## Union() vs unionAll() in PySpark


In PySpark, the `union()` and `unionAll()` transformations are used to merge two or more DataFrames with the same schema or structure.


### Older Versions of PySpark (before 2.0)


**unionAll:** 
- This was the method used to combine two DataFrames without removing duplicates. It kept all rows, even if they were the same in both DataFrames.

**union:**
- In older versions, union would remove duplicate rows after combining the DataFrames. It performed deduplication of the resulting DataFrame.

### Newer Versions of PySpark (from 2.0 onwards)

**union:**
- In modern versions of PySpark (2.0+), union now behaves like unionAll. It keeps duplicates and does not remove duplicate rows. The union function now combines DataFrames without deduplication, just like unionAll did in the older versions.

**unionAll:** 
- unionAll has been deprecated in PySpark 2.0 and later. It was kept for backwards compatibility, but the union function now does the same thing.

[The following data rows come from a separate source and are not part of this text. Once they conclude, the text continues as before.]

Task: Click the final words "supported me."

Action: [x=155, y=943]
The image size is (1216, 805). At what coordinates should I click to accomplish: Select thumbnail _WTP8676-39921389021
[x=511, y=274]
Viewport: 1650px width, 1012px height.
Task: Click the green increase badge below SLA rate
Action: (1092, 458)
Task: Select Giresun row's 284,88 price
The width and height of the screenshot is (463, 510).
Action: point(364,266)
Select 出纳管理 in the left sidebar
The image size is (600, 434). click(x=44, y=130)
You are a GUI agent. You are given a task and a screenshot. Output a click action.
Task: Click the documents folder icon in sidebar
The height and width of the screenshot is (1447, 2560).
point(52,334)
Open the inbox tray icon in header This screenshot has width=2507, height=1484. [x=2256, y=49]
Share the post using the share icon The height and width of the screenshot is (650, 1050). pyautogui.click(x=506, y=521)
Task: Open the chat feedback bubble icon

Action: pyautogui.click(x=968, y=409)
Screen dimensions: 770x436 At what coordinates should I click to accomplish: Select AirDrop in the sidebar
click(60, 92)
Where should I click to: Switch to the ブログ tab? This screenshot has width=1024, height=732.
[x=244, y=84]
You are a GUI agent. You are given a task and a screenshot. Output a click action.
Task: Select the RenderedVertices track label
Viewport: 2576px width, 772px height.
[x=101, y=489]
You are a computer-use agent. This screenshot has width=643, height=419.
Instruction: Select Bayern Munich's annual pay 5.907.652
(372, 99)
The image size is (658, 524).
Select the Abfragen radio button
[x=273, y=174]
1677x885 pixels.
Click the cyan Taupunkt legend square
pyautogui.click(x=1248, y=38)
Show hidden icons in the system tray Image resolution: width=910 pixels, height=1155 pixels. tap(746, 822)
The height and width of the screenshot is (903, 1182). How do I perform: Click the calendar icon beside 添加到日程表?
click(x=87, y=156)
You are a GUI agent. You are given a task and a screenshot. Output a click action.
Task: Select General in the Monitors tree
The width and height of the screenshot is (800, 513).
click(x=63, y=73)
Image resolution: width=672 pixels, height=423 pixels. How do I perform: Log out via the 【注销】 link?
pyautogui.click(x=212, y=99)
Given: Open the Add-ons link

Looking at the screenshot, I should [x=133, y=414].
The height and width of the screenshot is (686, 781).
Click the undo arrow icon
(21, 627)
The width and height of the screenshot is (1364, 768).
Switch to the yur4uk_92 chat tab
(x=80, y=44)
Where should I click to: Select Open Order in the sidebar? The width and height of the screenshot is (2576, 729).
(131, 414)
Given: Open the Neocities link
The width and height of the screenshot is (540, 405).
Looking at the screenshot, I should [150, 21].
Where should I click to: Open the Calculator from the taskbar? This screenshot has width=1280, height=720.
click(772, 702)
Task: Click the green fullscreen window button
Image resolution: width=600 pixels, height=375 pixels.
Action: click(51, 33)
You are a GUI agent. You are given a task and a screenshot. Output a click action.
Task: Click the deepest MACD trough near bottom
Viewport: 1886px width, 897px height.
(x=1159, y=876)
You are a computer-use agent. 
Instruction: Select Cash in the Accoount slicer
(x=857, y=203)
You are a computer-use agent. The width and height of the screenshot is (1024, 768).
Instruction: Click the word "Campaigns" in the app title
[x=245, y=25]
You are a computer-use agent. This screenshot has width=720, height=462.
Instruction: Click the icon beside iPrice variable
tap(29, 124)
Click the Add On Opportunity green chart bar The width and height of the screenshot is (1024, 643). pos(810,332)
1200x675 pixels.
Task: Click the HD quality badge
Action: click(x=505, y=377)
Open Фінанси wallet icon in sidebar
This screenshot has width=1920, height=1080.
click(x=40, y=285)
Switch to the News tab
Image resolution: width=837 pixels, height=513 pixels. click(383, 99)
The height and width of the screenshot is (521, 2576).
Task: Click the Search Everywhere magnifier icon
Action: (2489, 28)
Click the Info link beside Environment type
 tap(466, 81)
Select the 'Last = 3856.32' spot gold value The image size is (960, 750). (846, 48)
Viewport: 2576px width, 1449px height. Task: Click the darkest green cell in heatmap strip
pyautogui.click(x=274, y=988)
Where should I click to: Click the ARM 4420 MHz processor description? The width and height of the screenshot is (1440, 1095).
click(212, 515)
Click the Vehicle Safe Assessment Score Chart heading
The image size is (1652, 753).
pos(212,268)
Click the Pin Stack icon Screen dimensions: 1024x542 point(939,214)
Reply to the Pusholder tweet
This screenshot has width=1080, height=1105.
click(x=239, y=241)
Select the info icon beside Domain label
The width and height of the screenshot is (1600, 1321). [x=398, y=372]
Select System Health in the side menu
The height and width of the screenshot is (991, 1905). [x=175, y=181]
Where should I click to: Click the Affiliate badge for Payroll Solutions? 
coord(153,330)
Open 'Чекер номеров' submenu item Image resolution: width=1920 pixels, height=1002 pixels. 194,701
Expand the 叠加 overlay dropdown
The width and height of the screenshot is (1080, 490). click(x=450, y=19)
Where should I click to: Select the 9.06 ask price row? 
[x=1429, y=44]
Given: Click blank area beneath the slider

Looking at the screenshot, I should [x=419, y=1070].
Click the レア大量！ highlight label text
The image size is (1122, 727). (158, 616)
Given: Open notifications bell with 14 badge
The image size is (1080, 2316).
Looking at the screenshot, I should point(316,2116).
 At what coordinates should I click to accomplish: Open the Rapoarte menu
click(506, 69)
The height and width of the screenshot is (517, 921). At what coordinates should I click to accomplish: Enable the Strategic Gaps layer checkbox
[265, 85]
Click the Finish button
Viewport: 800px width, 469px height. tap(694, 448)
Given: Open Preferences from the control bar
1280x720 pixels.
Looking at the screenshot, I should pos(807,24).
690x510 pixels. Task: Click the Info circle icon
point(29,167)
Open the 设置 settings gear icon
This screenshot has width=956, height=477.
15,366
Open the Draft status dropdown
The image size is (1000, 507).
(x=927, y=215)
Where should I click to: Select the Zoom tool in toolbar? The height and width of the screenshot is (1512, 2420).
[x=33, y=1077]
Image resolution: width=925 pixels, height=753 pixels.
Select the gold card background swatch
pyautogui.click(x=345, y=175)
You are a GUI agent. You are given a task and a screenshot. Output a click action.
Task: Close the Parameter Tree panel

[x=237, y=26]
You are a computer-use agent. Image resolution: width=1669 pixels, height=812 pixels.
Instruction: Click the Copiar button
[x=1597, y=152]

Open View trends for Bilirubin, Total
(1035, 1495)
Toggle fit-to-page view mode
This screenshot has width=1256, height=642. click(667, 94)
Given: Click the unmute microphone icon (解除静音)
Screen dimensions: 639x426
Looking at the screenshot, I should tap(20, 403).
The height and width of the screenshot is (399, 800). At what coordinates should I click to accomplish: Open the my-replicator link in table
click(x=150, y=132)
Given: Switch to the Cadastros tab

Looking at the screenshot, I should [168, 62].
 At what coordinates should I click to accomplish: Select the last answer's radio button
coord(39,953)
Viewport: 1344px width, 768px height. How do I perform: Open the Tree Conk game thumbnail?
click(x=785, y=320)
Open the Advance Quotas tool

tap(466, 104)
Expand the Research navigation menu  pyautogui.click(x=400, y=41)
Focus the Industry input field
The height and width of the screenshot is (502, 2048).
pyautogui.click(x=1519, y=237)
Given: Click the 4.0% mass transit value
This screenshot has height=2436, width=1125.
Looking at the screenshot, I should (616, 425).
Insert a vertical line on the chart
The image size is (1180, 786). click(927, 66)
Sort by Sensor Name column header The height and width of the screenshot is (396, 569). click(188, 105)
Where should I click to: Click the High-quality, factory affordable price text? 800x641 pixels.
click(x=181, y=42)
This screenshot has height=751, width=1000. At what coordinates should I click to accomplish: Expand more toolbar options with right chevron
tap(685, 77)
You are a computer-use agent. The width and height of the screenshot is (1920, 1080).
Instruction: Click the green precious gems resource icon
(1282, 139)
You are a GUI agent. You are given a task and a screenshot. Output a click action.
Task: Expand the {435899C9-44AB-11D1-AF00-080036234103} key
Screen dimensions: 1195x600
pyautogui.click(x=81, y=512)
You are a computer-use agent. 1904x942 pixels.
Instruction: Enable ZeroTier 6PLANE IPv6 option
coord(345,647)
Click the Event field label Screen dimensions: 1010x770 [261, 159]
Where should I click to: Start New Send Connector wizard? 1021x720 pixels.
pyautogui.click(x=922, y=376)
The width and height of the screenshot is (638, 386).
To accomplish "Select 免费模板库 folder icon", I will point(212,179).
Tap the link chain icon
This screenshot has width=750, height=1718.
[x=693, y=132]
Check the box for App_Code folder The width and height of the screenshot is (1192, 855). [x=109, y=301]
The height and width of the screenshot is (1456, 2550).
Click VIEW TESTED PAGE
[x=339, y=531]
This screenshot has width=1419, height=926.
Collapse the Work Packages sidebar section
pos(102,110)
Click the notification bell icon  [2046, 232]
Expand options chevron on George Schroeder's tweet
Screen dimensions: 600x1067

**Example Using union (New Version)**

In newer versions (PySpark 2.0 and above), union keeps duplicates, so it behaves the same as unionAll from older versions.

In [0]:
# sample dataframe
data1 = [("Rohish", 26), ("Smit", 25), ("Rajesh", 27)]
data2 = [("Rohish", 26), ("Melody", 25)]

schema=["Name", "age"]

df1 = spark.createDataFrame(data1, schema)
df2 = spark.createDataFrame(data2, schema)

df1.show()
df2.show()

+------+---+
|  Name|age|
+------+---+
|Rohish| 26|
|  Smit| 25|
|Rajesh| 27|
+------+---+

+------+---+
|  Name|age|
+------+---+
|Rohish| 26|
|Melody| 25|
+------+---+



In [0]:
# unionAll and union both gives same results
df1.unionAll(df2).show()

+------+---+
|  Name|age|
+------+---+
|Rohish| 26|
|  Smit| 25|
|Rajesh| 27|
|Rohish| 26|
|Melody| 25|
+------+---+



In [0]:
# unionAll and union both gives same results
df1.union(df2).show()

+------+---+
|  Name|age|
+------+---+
|Rohish| 26|
|  Smit| 25|
|Rajesh| 27|
|Rohish| 26|
|Melody| 25|
+------+---+



### union and unionAll in Spark SQL vs PySpark DataFrames

**PySpark DataFrame:**
- If you are performing `union` and `unionAll` on dataframe there is no difference both are same

**Spark SQL**:
- `union` only returns a unique record, while `union all` returns all the records (including duplicates).

In [0]:
# creating temp view on df
df1.createOrReplaceTempView("view_1")
df2.createOrReplaceTempView("view_2")

In [0]:
spark.sql("""select * from view_1""").show()
spark.sql("""select * from view_2""").show()

+------+---+
|  Name|age|
+------+---+
|Rohish| 26|
|  Smit| 25|
|Rajesh| 27|
+------+---+

+------+---+
|  Name|age|
+------+---+
|Rohish| 26|
|Melody| 25|
+------+---+



In [0]:
# union: combine the data from table1 and table2 (removes duplicates)
spark.sql("""
          select * from view_1
          union
          select * from view_1
          """).show()

+------+---+
|  Name|age|
+------+---+
|Rohish| 26|
|  Smit| 25|
|Rajesh| 27|
+------+---+



In [0]:
# union all: combine the data from table1 and table2 (keeps duplicates)
spark.sql("""
          select * from view_1
          union all
          select * from view_1
          """).show()

+------+---+
|  Name|age|
+------+---+
|Rohish| 26|
|  Smit| 25|
|Rajesh| 27|
|Rohish| 26|
|  Smit| 25|
|Rajesh| 27|
+------+---+



## unionByName() in PySpark

In PySpark, unionByName() is a function that allows you to combine two DataFrames based on column names, rather than the order of columns. 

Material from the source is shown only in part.